Der Dieselpreis ist in der vergangenen Woche aufgrund der Unruhen im Zusammenhang mit dem Iran-Konflikt um 11,61 % gestiegen und hat mit 1,836 Euro pro Liter einen neuen Höchststand erreicht – den höchsten Stand seit Juli 2022.
Laut dem am Mittwoch (18.03.2026) veröffentlichten Ölbericht der Europäischen Union, der Daten bis zum 16. März enthält, ist der Preis für Dieselkraftstoff die zehnte Woche in Folge gestiegen, und auch der Benzinpreis hat zugelegt: Er stieg um 6,75 % auf 1,708 Euro pro Liter.
Mit diesem Anstieg kostet das Betanken eines 55-Liter-Tanks mit Diesel bereits mehr als 100 Euro – letzte Woche waren es 90,48 Euro – und das mit Benzin 93,94 Euro, während es vor sieben Tagen noch 88 Euro kostete.
Beide Kraftstoffe haben ihren höchsten Preis des Jahres erreicht, obwohl sie im Wochenvergleich in der Vorwoche einen stärkeren Anstieg verzeichneten, da Diesel um 14,16 % und Benzin um 7,67 % gestiegen waren.
Tatsächlich war dieser Anstieg der größte seit Januar 2023, als der Rabatt von 0,20 Euro pro Liter im Zusammenhang mit dem Krieg in der Ukraine auslief, was dazu führte, dass Benzin innerhalb einer Woche um 16,85 % und Diesel um 15,21 % stieg.
Betrachtet man die Preisentwicklung, so ist der Literpreis für Benzin seit Beginn des Jahres 2026 um 18,86 % und der für Diesel um 32,56 % gestiegen; und im Vergleich zu den Daten von vor einem Jahr ist Benzin um 12,59 % teurer und Diesel um 26,62 %.

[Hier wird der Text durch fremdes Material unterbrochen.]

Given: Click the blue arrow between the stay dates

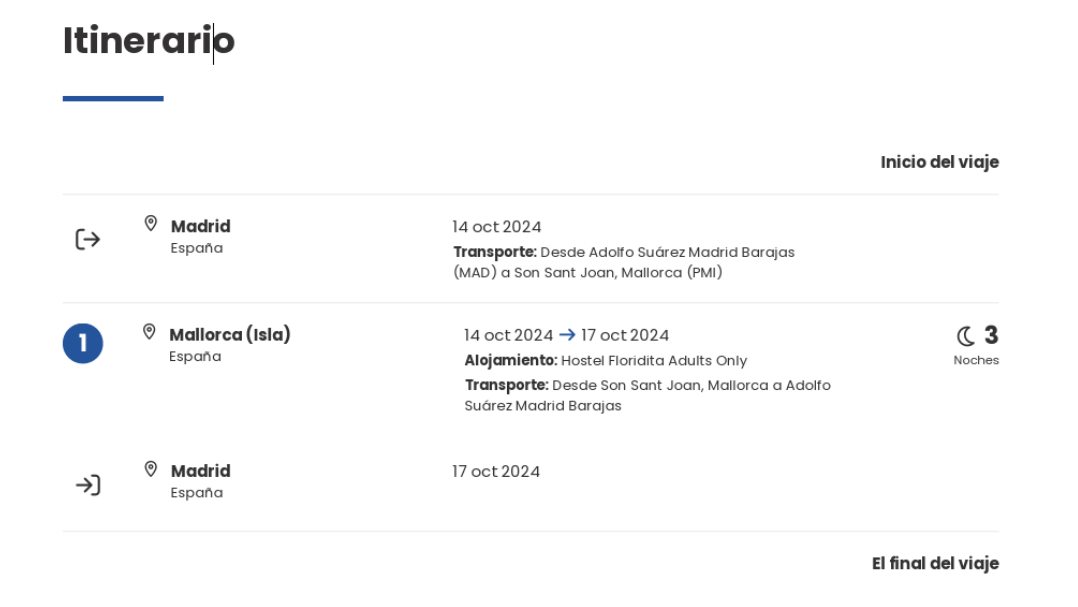Looking at the screenshot, I should tap(567, 335).
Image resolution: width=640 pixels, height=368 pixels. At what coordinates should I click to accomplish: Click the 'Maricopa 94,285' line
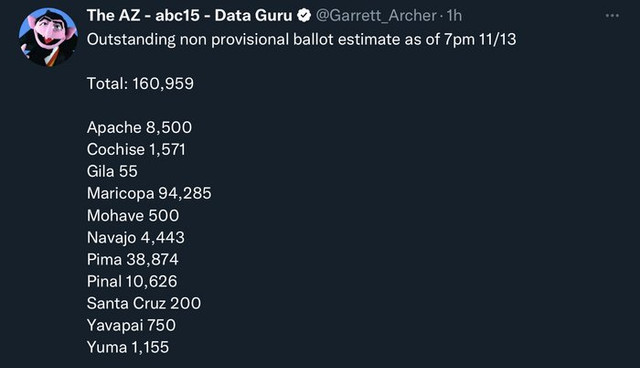149,193
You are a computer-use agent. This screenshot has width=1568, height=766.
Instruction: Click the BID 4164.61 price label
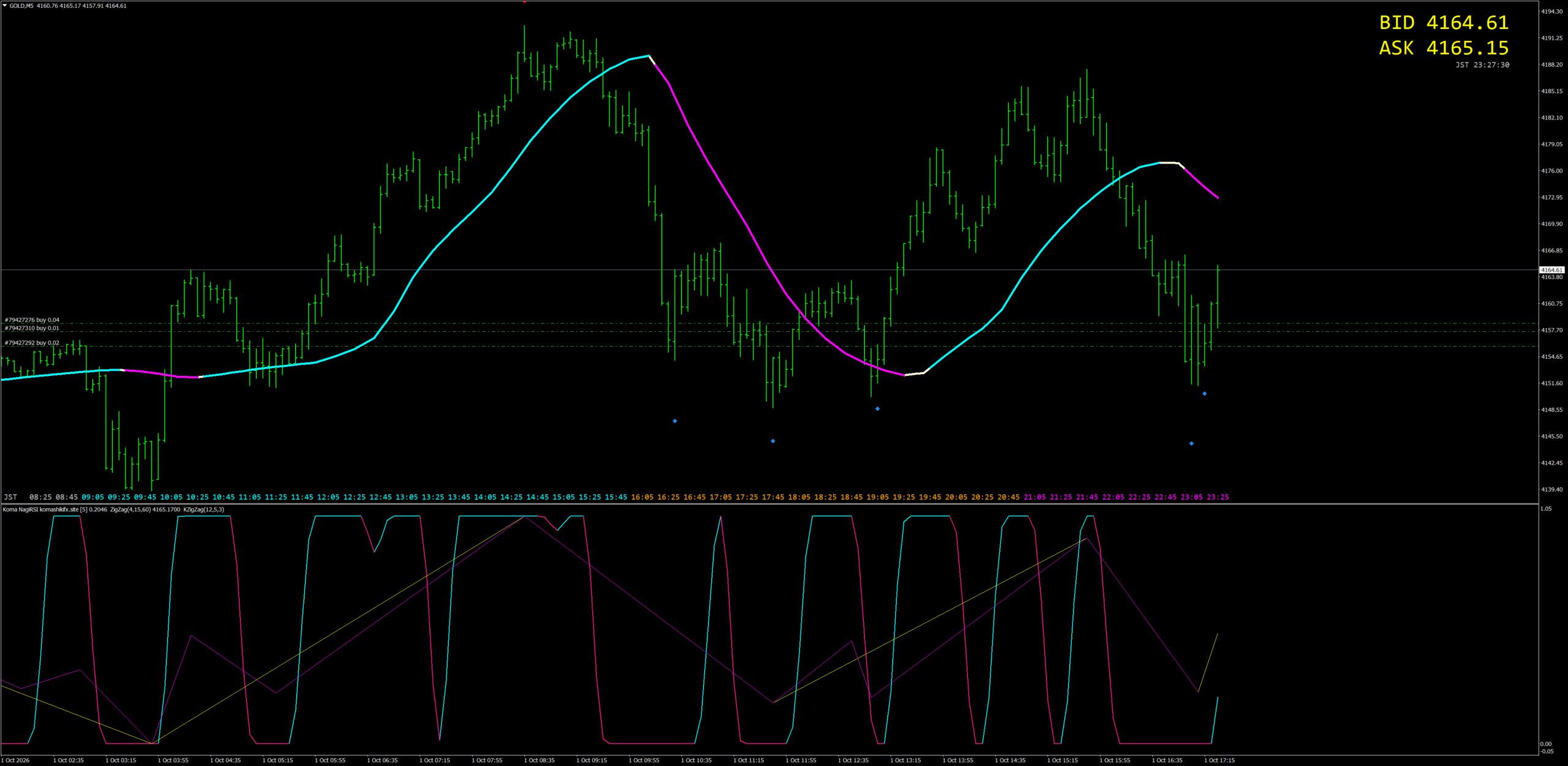(1444, 23)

Im Vergleich zum letzten Monat, vor Beginn der Eskalation des Konflikts im Nahen Osten, ist der Benzinpreis um 16,67 % und der Dieselpreis um 29,66 % gestiegen. Mit diesem Anstieg der Kraftstoffpreise lag der historische Höchstpreis für Diesel – der im Juni 2022 aufgrund des Krieges in der Ukraine verzeichnet wurde – nur 3,37 % über dem aktuellen Preis.